Best Tips for Storing Tomatoes
We have just a few final tips and tricks for you to make all of your tomato storage dreams come true!
- If you can catch the early warning signs soon enough, you can help prevent mold from taking hold of your tomatoes. The best way to avoid this is to cut off any blemishes, bruises, or soft spots as soon as they occur. Once cut, move your tomatoes into refrigeration and use them up ASAP.
- Avoid refrigerating unripe tomatoes at all costs! Once refrigerated, the tomatoes will have an extremely difficult time completing their ripening process, so it is best to allow the tomatoes to fully ripen at room temperature whenever possible.

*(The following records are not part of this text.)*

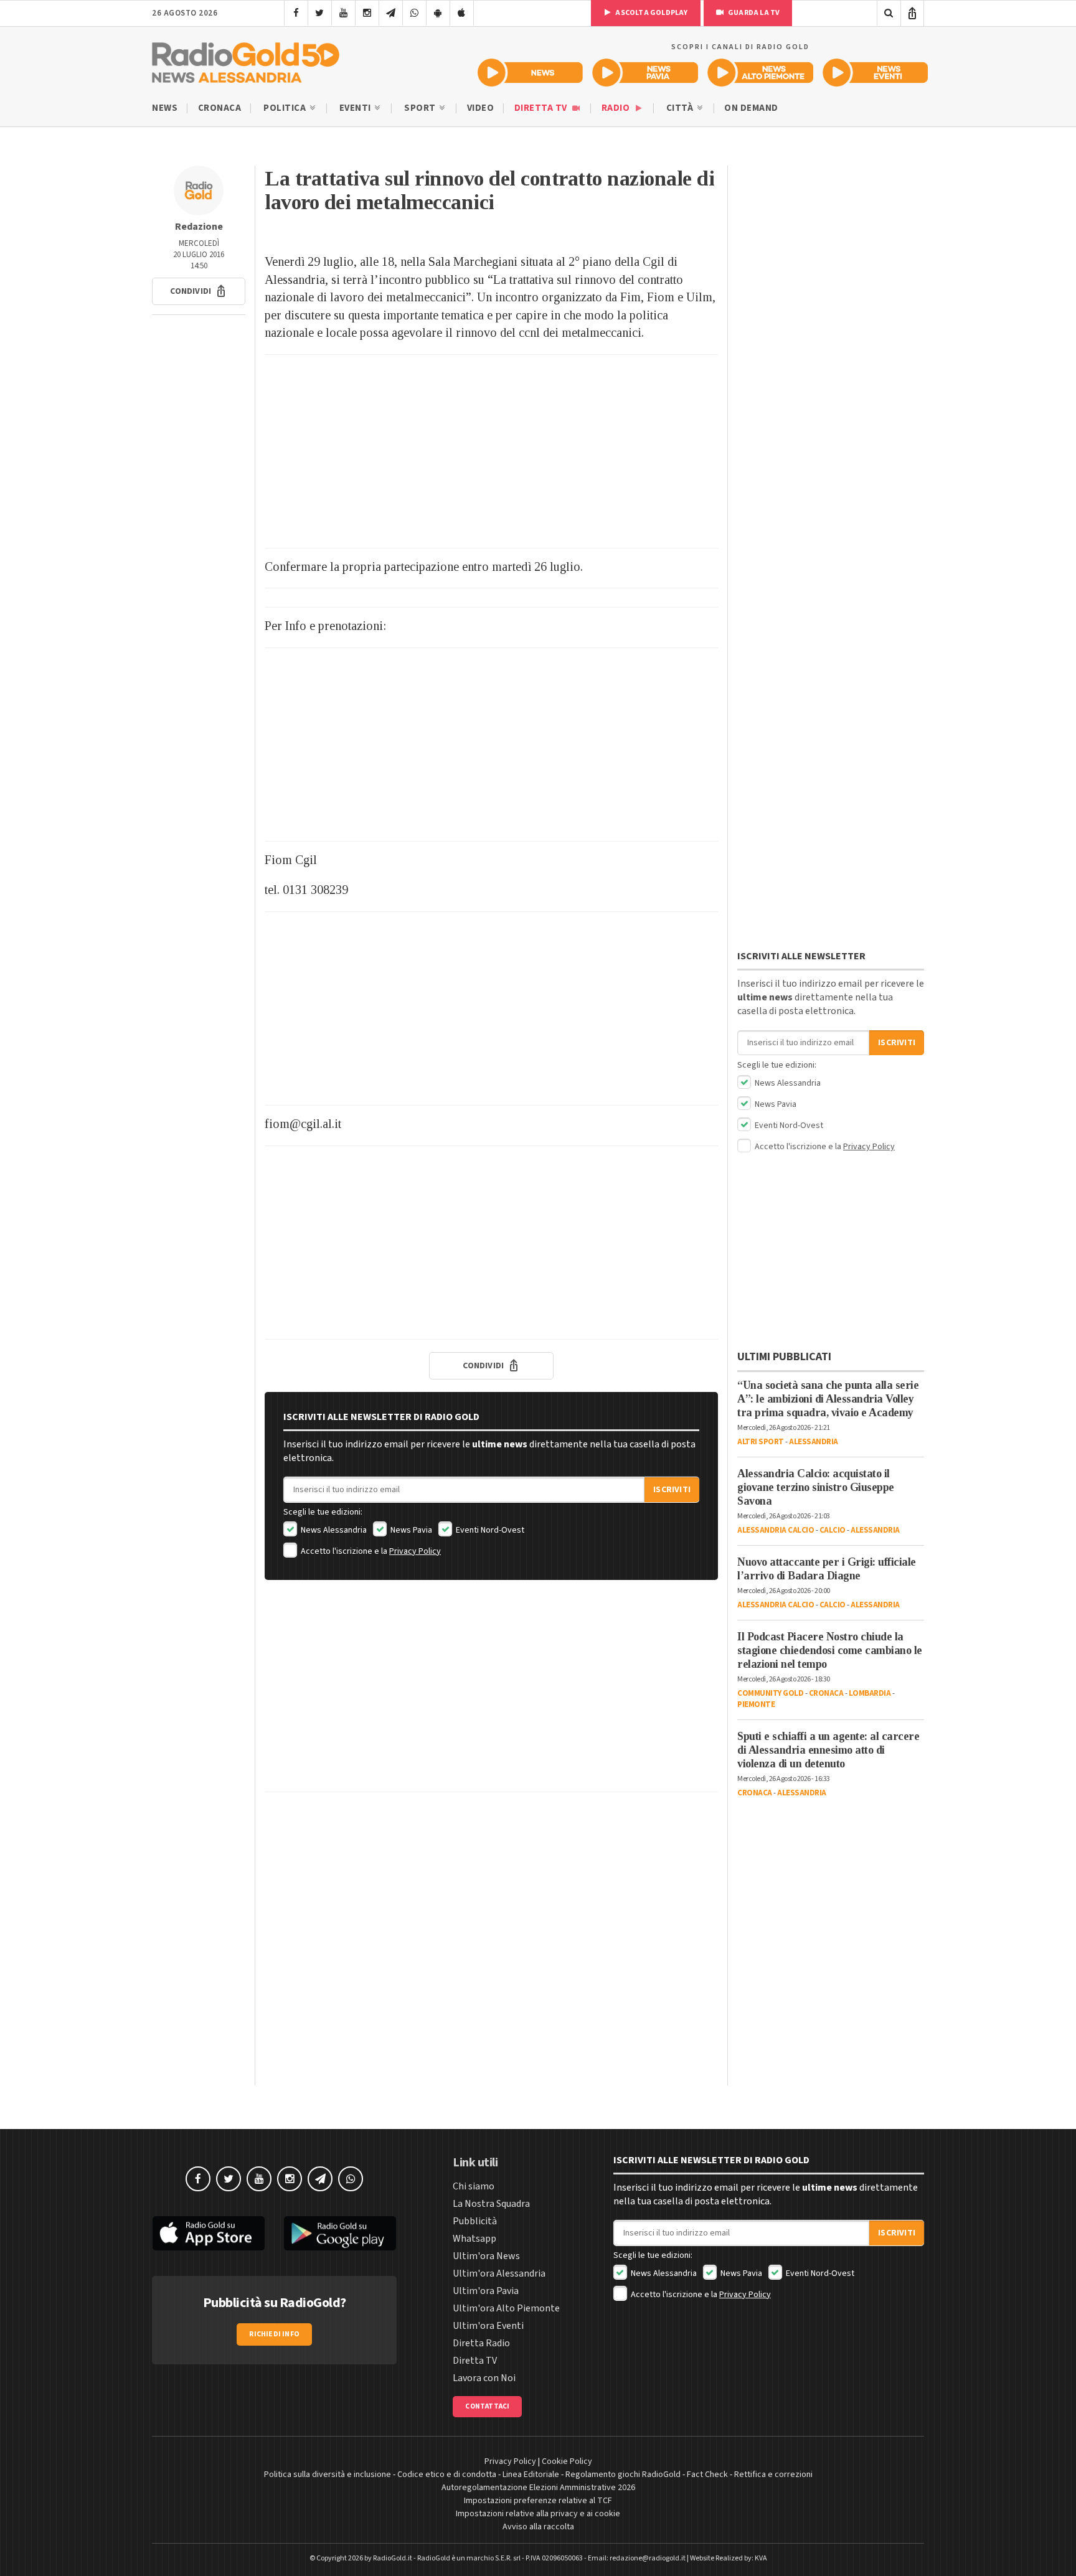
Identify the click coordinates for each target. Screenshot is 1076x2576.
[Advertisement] (491, 451)
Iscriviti (672, 1489)
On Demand (751, 108)
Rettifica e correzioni (773, 2474)
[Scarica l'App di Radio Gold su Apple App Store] (208, 2233)
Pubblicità (475, 2221)
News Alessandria (333, 1530)
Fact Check (707, 2474)
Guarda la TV (753, 12)
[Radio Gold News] (530, 73)
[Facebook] (296, 13)
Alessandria (813, 1441)
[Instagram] (367, 13)
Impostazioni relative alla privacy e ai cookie (538, 2514)
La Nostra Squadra (491, 2204)
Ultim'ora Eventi (488, 2326)
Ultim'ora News (486, 2256)
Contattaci (487, 2406)
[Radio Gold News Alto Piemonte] (761, 73)
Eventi (356, 108)
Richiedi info (274, 2334)
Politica (285, 108)
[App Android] (438, 13)
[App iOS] (461, 13)
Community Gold (770, 1693)
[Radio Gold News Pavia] (645, 73)
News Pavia (410, 1530)
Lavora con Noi (484, 2378)
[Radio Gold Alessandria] (245, 60)
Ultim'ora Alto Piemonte (506, 2308)
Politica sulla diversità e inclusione (327, 2474)
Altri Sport (760, 1441)
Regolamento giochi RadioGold (623, 2474)
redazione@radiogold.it (648, 2558)
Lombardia (870, 1693)
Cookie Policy (567, 2461)
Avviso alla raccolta (538, 2527)
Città (681, 108)
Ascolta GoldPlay (650, 12)
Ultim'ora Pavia (486, 2291)
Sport (421, 108)
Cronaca (220, 108)
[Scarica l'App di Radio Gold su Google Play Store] (340, 2233)
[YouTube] (343, 13)
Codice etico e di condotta (446, 2474)
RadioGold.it (392, 2558)
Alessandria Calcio (775, 1530)
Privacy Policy (415, 1551)
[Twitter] (319, 13)
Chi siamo (473, 2186)
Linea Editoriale (531, 2474)
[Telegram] (390, 13)
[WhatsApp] (414, 13)
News (164, 108)
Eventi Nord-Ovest (489, 1530)
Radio (617, 108)
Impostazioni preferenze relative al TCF (538, 2500)
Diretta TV (542, 108)
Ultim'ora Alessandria (499, 2273)
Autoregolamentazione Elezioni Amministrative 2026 (538, 2487)
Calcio (832, 1530)
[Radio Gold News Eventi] (875, 73)
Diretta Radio (481, 2343)
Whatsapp (474, 2238)
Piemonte (756, 1704)
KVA (761, 2558)
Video (480, 108)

- There is one exception to the above tip, however. In the case of store bought tomatoes that were in the refrigerated section of your supermarket, you should always return them to refrigeration upon arrival at home. Even if they don’t seem fully ripe, for food safety reasons, tomatoes that have been previously refrigerated should not be allowed to come back to room temperature until you are ready to eat them.
- If you have a ton of fresh tomatoes that are destined for sauce-making, get a head start by blending them up in your food processor or immersion blender! The tomato puree can then be packed into resealable plastic bags or tupperware containers and refrigerated or frozen until you are ready to make your sauce.
How to Store Tomatoes: The Bottom Line
When it comes to storing tomatoes, the best first step is to take careful stock of several key factors. First things first, you want to evaluate the condition the tomatoes are in. Any cut tomatoes or overripe tomatoes should always be refrigerated, as well as tomatoes that have been previously refrigerated.
Plan to store unripe tomatoes at room temperature until they achieve ideal ripeness, then use them up right away or transfer them into the refrigerator. Be extra careful with ripe tomatoes as they are extremely sensitive to bruising and damage. Take care of your tomatoes so that you ensure you get to eat as many of them as possible, allowing their numerous health benefits to take care of you in return!